Task brief: Each record must be retyped word for word.

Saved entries
=====
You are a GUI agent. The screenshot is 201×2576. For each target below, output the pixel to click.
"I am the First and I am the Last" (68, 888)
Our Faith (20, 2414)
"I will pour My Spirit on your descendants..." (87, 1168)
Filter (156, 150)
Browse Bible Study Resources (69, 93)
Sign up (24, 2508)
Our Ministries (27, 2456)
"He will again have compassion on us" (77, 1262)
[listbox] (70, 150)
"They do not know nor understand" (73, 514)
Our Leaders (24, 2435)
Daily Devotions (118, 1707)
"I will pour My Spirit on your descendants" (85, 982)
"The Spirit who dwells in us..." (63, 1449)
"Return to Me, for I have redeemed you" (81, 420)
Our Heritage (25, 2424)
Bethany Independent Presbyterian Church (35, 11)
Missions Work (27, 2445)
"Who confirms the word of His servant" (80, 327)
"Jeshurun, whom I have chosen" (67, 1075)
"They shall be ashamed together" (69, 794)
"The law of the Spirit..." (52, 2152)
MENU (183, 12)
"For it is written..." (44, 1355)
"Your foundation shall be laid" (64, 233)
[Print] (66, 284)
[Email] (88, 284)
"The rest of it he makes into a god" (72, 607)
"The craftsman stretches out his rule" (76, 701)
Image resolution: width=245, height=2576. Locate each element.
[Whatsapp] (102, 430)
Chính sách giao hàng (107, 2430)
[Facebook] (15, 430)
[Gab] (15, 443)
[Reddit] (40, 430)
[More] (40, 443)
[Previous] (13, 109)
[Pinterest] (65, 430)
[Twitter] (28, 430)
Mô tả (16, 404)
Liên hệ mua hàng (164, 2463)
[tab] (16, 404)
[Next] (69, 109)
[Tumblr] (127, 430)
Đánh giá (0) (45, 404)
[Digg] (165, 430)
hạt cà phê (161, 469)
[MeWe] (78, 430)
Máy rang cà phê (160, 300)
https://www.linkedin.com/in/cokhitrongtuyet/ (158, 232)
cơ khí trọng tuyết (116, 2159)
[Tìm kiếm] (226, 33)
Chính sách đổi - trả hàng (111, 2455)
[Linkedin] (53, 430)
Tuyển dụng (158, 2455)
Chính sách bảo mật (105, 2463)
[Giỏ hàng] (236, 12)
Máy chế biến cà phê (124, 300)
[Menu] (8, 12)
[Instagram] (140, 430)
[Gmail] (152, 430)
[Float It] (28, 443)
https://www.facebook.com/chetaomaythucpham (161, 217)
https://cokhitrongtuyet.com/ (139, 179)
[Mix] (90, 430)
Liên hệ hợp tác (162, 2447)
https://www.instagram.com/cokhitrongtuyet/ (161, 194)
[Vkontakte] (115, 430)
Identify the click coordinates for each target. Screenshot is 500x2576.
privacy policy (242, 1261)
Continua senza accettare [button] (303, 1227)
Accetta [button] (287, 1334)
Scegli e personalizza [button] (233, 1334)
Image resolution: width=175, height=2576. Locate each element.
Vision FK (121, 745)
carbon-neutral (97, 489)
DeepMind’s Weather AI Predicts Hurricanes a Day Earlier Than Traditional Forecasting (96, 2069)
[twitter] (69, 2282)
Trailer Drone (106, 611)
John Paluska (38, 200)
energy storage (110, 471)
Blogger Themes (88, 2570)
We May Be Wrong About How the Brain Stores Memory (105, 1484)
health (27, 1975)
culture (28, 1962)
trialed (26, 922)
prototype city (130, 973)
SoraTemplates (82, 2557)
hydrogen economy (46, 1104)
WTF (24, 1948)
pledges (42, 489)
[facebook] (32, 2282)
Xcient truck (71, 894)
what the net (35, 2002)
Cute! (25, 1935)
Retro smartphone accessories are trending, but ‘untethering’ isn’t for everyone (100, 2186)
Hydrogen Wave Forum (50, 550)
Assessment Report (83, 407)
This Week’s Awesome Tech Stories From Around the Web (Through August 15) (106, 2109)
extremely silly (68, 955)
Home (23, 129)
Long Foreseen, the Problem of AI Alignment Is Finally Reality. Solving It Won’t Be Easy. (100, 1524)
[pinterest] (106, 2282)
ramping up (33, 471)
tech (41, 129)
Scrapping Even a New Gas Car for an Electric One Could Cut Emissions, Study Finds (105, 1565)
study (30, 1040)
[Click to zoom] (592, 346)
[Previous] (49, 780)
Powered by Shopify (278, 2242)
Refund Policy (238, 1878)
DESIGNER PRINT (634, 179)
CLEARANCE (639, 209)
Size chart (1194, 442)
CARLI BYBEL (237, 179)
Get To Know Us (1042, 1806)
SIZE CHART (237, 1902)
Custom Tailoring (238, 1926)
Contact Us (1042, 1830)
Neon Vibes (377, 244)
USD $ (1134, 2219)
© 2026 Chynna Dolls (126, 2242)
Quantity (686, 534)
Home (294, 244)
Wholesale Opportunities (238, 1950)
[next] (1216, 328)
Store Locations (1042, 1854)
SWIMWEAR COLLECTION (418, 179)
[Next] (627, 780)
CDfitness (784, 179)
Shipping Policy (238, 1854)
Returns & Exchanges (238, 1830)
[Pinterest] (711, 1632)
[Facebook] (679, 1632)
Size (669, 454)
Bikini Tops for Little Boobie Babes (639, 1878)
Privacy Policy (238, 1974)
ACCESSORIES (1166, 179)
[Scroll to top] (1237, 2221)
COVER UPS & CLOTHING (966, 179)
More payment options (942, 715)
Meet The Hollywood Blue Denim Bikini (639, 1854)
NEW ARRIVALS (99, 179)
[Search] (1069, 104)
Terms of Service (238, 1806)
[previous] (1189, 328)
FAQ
=====
Answer for the task:
You are a GUI agent. The screenshot is 201×2576. For each target below, output the pixel to click.
"I am the First and I am the Last" (68, 888)
Our Faith (20, 2414)
"I will pour My Spirit on your descendants..." (87, 1168)
Filter (156, 150)
Browse Bible Study Resources (69, 93)
Sign up (24, 2508)
Our Ministries (27, 2456)
"He will again have compassion on us" (77, 1262)
[listbox] (70, 150)
"They do not know nor understand" (73, 514)
Our Leaders (24, 2435)
Daily Devotions (118, 1707)
"I will pour My Spirit on your descendants" (85, 982)
"The Spirit who dwells in us..." (63, 1449)
"Return to Me, for I have redeemed you" (81, 420)
Our Heritage (25, 2424)
Bethany Independent Presbyterian Church (35, 11)
Missions Work (27, 2445)
"Who confirms the word of His servant" (80, 327)
"Jeshurun, whom I have chosen" (67, 1075)
"They shall be ashamed together" (69, 794)
"The law of the Spirit..." (52, 2152)
MENU (183, 12)
"For it is written..." (44, 1355)
"Your foundation shall be laid" (64, 233)
[Print] (66, 284)
[Email] (88, 284)
"The rest of it he makes into a god" (72, 607)
"The craftsman stretches out his rule" (76, 701)
Image resolution: width=245, height=2576. Locate each element.
[Whatsapp] (102, 430)
Chính sách giao hàng (107, 2430)
[Facebook] (15, 430)
[Gab] (15, 443)
[Reddit] (40, 430)
[More] (40, 443)
[Previous] (13, 109)
[Pinterest] (65, 430)
[Twitter] (28, 430)
Mô tả (16, 404)
Liên hệ mua hàng (164, 2463)
[tab] (16, 404)
[Next] (69, 109)
[Tumblr] (127, 430)
Đánh giá (0) (45, 404)
[Digg] (165, 430)
hạt cà phê (161, 469)
[MeWe] (78, 430)
Máy rang cà phê (160, 300)
https://www.linkedin.com/in/cokhitrongtuyet/ (158, 232)
cơ khí trọng tuyết (116, 2159)
[Tìm kiếm] (226, 33)
Chính sách đổi - trả hàng (111, 2455)
[Linkedin] (53, 430)
Tuyển dụng (158, 2455)
Chính sách bảo mật (105, 2463)
[Giỏ hàng] (236, 12)
Máy chế biến cà phê (124, 300)
[Menu] (8, 12)
[Instagram] (140, 430)
[Gmail] (152, 430)
[Float It] (28, 443)
https://www.facebook.com/chetaomaythucpham (161, 217)
https://cokhitrongtuyet.com/ (139, 179)
[Mix] (90, 430)
Liên hệ hợp tác (162, 2447)
https://www.instagram.com/cokhitrongtuyet/ (161, 194)
[Vkontakte] (115, 430)
Identify the click coordinates for each target. Screenshot is 500x2576.
privacy policy (242, 1261)
Continua senza accettare [button] (303, 1227)
Accetta [button] (287, 1334)
Scegli e personalizza [button] (233, 1334)
Image resolution: width=175, height=2576. Locate each element.
Vision FK (121, 745)
carbon-neutral (97, 489)
DeepMind’s Weather AI Predicts Hurricanes a Day Earlier Than Traditional Forecasting (96, 2069)
[twitter] (69, 2282)
Trailer Drone (106, 611)
John Paluska (38, 200)
energy storage (110, 471)
Blogger Themes (88, 2570)
We May Be Wrong About How the Brain Stores Memory (105, 1484)
health (27, 1975)
culture (28, 1962)
trialed (26, 922)
prototype city (130, 973)
SoraTemplates (82, 2557)
hydrogen economy (46, 1104)
WTF (24, 1948)
pledges (42, 489)
[facebook] (32, 2282)
Xcient truck (71, 894)
what the net (35, 2002)
Cute! (25, 1935)
Retro smartphone accessories are trending, but ‘untethering’ isn’t for everyone (100, 2186)
Hydrogen Wave Forum (50, 550)
Assessment Report (83, 407)
This Week’s Awesome Tech Stories From Around the Web (Through August 15) (106, 2109)
extremely silly (68, 955)
Home (23, 129)
Long Foreseen, the Problem of AI Alignment Is Finally Reality. Solving It Won’t Be Easy. (100, 1524)
[pinterest] (106, 2282)
ramping up (33, 471)
tech (41, 129)
Scrapping Even a New Gas Car for an Electric One Could Cut Emissions, Study Finds (105, 1565)
study (30, 1040)
[Click to zoom] (592, 346)
[Previous] (49, 780)
Powered by Shopify (278, 2242)
Refund Policy (238, 1878)
DESIGNER PRINT (634, 179)
CLEARANCE (639, 209)
Size chart (1194, 442)
CARLI BYBEL (237, 179)
Get To Know Us (1042, 1806)
SIZE CHART (237, 1902)
Custom Tailoring (238, 1926)
Contact Us (1042, 1830)
Neon Vibes (377, 244)
USD $ (1134, 2219)
© 2026 Chynna Dolls (126, 2242)
Quantity (686, 534)
Home (294, 244)
Wholesale Opportunities (238, 1950)
[next] (1216, 328)
Store Locations (1042, 1854)
SWIMWEAR COLLECTION (418, 179)
[Next] (627, 780)
CDfitness (784, 179)
Shipping Policy (238, 1854)
Returns & Exchanges (238, 1830)
[Pinterest] (711, 1632)
[Facebook] (679, 1632)
Size (669, 454)
Bikini Tops for Little Boobie Babes (639, 1878)
Privacy Policy (238, 1974)
ACCESSORIES (1166, 179)
[Scroll to top] (1237, 2221)
COVER UPS & CLOTHING (966, 179)
More payment options (942, 715)
Meet The Hollywood Blue Denim Bikini (639, 1854)
NEW ARRIVALS (99, 179)
[Search] (1069, 104)
Terms of Service (238, 1806)
[previous] (1189, 328)
FAQ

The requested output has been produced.